«Vous pouvez tout regarder, je n’ai rien à cacher!» A chaque contrôle fiscal, c’est aux mêmes litanies qu’a droit David Leyrat, inspecteur des Finances et conseiller du syndicat CFTC Finances publiques. Comme si tous les Français étaient des contribuables modèles. Et pourtant, selon le ministère de l’Economie, en 2021, 30% des vérifications fiscales externes, c’est-à-dire réalisées sur place, ont fait l’objet de pénalités «exclusives de bonne foi», traduisant donc une volonté délibérée de frauder. Au total, les inspecteurs de Bercy ont réalisé l’an dernier près de 700000 contrôles auprès des particuliers et notifié pour 13,4 milliards d’euros de redressement, tous contribuables confondus.
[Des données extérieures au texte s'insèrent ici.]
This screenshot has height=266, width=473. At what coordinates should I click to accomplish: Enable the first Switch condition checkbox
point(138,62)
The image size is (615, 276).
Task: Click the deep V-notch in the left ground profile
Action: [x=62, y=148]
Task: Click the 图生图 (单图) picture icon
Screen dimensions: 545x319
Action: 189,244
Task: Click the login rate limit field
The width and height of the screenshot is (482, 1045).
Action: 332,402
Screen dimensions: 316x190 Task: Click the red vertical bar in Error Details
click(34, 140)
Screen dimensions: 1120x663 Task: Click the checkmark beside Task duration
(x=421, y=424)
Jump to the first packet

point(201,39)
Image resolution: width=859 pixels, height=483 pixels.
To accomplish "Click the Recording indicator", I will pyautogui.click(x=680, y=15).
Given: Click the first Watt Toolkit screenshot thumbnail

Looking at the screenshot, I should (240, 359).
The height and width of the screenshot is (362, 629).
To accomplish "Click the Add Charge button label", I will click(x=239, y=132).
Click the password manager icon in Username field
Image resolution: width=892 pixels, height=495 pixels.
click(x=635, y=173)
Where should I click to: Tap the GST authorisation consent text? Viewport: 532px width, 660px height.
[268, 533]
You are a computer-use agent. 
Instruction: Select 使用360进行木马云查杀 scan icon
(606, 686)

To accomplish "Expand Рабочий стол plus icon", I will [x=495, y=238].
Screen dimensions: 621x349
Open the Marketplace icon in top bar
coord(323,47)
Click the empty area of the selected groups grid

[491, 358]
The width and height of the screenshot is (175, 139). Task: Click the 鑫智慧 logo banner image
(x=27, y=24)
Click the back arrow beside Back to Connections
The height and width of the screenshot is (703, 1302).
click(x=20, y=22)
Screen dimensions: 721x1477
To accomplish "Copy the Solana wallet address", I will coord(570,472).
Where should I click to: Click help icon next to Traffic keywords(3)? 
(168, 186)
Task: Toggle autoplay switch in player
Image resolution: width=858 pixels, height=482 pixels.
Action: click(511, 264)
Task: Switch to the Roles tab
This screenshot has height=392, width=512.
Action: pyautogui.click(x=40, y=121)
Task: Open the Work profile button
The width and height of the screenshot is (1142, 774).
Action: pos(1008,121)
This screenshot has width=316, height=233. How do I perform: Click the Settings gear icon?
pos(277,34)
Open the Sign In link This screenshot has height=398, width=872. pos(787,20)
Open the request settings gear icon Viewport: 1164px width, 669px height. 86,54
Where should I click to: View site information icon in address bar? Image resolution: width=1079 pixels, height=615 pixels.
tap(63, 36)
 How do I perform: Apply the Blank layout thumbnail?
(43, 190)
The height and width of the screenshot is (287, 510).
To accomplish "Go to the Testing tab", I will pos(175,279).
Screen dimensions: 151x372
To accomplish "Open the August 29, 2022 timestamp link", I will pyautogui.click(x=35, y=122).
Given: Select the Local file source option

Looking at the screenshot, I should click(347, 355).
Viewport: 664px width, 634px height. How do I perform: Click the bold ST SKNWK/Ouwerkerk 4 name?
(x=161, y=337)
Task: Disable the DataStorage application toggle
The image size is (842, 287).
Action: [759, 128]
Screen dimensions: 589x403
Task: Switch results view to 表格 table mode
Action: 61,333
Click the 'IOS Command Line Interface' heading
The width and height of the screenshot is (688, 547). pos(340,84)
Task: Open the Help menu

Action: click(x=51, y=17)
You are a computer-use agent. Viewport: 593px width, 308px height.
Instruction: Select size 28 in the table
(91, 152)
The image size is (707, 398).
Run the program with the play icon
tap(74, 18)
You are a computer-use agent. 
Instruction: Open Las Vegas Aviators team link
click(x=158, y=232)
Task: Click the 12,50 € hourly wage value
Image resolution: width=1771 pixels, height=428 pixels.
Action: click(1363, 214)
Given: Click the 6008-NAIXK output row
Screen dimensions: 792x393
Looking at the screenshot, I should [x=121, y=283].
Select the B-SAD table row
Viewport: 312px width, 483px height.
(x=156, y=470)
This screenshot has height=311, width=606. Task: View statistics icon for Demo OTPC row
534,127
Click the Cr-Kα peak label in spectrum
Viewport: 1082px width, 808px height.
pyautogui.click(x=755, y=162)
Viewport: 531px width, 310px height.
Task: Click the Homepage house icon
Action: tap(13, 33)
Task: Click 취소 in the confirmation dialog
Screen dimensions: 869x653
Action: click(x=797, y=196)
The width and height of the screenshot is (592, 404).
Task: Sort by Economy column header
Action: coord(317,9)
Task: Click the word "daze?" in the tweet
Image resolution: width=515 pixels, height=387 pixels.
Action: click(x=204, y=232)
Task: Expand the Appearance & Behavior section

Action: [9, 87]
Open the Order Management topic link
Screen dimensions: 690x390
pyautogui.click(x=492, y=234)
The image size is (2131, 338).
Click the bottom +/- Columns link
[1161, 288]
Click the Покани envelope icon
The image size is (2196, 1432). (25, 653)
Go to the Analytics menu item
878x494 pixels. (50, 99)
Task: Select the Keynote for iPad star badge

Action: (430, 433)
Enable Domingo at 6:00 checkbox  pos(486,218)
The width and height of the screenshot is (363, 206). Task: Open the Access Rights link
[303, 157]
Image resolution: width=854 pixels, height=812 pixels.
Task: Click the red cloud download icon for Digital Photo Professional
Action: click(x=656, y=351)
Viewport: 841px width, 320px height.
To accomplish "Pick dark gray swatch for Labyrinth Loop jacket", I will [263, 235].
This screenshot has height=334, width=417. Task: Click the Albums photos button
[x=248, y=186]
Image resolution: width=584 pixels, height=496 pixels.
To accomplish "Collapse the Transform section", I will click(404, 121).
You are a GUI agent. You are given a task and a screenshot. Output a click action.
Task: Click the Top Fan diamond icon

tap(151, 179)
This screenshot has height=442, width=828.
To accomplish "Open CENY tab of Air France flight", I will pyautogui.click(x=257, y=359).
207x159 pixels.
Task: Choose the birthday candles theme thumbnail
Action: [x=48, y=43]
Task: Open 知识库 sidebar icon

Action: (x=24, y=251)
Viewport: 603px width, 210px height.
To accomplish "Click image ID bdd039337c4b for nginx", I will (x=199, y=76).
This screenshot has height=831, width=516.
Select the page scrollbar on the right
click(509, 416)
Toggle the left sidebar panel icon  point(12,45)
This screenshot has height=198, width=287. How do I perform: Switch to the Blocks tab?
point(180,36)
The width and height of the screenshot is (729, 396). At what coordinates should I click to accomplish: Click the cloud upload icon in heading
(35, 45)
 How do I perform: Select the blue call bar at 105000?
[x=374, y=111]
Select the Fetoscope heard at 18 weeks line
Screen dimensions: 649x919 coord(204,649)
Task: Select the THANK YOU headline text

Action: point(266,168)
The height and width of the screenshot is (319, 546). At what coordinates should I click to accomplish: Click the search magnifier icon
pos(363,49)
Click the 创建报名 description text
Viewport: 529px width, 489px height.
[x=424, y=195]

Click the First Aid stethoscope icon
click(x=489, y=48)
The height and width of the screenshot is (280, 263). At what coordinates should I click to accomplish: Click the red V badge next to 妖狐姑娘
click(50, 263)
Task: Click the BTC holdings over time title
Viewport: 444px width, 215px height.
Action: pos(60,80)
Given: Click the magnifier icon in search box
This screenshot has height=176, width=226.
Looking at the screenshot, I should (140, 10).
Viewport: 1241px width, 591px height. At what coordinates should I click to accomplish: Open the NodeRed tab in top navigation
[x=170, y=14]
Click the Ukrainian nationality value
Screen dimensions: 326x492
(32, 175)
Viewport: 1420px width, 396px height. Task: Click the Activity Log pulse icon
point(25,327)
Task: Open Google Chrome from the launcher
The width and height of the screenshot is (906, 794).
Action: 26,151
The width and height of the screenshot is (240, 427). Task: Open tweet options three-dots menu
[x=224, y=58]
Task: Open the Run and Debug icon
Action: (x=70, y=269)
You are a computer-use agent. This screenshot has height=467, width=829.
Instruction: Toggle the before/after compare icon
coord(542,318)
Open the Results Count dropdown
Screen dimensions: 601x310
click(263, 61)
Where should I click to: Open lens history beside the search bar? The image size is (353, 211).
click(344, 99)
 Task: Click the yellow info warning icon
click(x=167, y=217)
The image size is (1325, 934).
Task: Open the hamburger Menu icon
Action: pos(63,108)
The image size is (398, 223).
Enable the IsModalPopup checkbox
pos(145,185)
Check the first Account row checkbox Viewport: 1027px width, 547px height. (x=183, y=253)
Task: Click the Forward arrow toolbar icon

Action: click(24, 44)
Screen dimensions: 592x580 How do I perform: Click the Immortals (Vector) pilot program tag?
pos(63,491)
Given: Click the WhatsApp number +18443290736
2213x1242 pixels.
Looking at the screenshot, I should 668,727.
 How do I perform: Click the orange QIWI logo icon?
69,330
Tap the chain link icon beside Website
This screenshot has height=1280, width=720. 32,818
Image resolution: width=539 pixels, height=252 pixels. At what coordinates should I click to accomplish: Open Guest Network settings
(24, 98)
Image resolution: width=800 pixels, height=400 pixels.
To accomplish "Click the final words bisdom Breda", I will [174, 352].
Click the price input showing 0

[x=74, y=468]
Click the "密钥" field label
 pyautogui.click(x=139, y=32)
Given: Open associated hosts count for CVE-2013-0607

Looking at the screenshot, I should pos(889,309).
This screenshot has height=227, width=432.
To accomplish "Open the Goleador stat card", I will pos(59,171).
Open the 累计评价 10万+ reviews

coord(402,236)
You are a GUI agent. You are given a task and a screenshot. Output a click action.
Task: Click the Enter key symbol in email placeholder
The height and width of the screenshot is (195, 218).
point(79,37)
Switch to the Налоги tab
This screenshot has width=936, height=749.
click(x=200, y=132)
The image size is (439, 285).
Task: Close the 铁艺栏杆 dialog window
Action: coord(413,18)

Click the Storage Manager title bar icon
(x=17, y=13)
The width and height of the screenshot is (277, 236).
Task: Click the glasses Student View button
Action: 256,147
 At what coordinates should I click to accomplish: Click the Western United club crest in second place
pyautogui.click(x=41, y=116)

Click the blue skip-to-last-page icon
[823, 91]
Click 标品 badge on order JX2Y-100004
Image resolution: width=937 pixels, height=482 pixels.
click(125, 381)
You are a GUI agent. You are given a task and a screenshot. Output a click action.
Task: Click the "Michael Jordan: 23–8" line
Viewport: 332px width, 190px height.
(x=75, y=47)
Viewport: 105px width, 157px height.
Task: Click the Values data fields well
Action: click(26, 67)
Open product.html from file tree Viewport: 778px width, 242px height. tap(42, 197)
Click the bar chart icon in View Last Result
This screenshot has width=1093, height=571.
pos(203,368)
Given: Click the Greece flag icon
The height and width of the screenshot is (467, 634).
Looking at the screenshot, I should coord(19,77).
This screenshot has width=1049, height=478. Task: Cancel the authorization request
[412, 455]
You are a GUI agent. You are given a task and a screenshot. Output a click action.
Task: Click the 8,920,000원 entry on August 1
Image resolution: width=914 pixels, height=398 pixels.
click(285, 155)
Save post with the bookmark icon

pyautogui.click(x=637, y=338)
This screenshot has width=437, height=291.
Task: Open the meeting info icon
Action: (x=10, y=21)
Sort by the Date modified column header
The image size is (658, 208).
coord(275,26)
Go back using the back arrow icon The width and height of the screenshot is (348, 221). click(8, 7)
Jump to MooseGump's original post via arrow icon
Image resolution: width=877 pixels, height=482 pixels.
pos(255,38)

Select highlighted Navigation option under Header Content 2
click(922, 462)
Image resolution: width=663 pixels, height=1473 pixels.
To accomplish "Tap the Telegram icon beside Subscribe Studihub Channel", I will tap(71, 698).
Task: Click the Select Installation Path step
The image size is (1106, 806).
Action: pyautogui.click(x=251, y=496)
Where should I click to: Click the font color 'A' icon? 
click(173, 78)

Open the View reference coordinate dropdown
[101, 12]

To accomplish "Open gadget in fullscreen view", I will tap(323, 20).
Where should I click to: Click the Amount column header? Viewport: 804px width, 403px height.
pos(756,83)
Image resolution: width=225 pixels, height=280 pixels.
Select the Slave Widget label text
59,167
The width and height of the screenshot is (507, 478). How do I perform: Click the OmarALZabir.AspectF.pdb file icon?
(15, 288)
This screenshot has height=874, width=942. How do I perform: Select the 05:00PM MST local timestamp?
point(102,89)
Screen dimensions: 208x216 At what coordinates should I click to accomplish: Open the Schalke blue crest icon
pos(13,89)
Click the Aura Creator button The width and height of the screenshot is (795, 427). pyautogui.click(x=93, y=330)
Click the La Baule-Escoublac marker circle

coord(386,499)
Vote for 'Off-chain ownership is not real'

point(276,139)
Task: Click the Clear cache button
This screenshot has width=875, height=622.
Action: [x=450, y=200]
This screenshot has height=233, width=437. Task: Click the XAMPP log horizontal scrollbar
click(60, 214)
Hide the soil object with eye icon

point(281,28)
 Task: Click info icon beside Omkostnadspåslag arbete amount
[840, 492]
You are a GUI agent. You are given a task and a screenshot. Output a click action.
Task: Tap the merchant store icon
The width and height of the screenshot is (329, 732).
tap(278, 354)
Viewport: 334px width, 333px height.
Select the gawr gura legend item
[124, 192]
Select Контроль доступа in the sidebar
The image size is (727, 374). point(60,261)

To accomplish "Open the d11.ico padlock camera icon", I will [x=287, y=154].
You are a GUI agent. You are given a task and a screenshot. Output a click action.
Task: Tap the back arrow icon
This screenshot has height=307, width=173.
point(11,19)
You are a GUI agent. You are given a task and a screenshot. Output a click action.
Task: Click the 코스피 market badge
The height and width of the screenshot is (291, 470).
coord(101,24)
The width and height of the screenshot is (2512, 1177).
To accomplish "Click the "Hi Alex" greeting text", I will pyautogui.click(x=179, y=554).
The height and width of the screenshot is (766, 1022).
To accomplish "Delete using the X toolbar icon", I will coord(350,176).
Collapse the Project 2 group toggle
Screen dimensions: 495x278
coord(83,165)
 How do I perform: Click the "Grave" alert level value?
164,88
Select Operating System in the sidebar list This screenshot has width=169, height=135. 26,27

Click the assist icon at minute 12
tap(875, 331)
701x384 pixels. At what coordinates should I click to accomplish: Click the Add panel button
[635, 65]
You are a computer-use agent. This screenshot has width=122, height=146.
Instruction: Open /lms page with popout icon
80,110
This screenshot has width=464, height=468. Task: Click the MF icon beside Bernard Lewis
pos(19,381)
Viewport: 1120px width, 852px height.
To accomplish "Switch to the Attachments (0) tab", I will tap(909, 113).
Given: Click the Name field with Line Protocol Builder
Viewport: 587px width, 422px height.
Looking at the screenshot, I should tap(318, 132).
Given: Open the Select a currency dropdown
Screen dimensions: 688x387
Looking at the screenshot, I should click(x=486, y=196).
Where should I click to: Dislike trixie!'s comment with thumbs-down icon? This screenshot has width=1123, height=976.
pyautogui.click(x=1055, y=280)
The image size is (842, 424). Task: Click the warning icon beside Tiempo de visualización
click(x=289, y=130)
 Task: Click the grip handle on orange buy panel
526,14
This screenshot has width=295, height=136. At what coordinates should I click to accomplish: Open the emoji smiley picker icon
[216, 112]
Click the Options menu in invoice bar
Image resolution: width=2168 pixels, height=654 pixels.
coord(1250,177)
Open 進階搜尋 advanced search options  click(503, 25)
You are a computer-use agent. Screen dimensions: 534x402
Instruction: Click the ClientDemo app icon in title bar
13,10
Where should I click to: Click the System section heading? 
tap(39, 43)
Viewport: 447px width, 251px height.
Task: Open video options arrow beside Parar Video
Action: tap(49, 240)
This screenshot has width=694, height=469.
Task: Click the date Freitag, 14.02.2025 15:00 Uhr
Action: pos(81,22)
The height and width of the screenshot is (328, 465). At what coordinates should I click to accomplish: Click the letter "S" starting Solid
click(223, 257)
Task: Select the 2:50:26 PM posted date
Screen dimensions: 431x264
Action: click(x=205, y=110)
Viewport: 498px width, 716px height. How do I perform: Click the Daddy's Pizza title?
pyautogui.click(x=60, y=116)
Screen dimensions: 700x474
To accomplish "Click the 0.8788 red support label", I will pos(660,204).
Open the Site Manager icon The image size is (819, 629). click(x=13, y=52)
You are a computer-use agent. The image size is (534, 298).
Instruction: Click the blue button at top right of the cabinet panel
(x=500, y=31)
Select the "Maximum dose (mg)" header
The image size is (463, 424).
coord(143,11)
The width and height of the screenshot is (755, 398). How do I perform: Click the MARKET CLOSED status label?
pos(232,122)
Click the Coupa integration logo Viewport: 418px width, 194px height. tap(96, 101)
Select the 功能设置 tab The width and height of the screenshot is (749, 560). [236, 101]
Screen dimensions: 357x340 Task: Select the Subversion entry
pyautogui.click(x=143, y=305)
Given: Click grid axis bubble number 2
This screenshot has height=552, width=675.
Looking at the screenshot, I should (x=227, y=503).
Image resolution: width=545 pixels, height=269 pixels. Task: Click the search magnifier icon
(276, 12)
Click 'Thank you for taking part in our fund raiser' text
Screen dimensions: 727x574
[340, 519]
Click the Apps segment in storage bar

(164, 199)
Les droits réclamés à la suite d’un contrôle externe ont ainsi augmenté de 6% par rapport à 2019, année d’avant le Covid, tandis que ceux issus d’un simple contrôle à distance (dit «sur pièces») ont bondi de… 30%! Même en hausse, ces montants resteraient une goutte d’eau parmi l’océan de la fraude fiscale, évaluée à 80 milliards d’euros par an par certaines organisations syndicales. Malgré le renforcement des contrôles, ou la généralisation du prélèvement automatique de l’impôt à la source, le phénomène serait donc, encore et toujours, d’ampleur. «Après vingt-cinq ans d’expérience, je peux vous affirmer qu’on trouve des fraudeurs dans toutes les catégories sociales!», poursuit notre inspecteur des Finances publiques.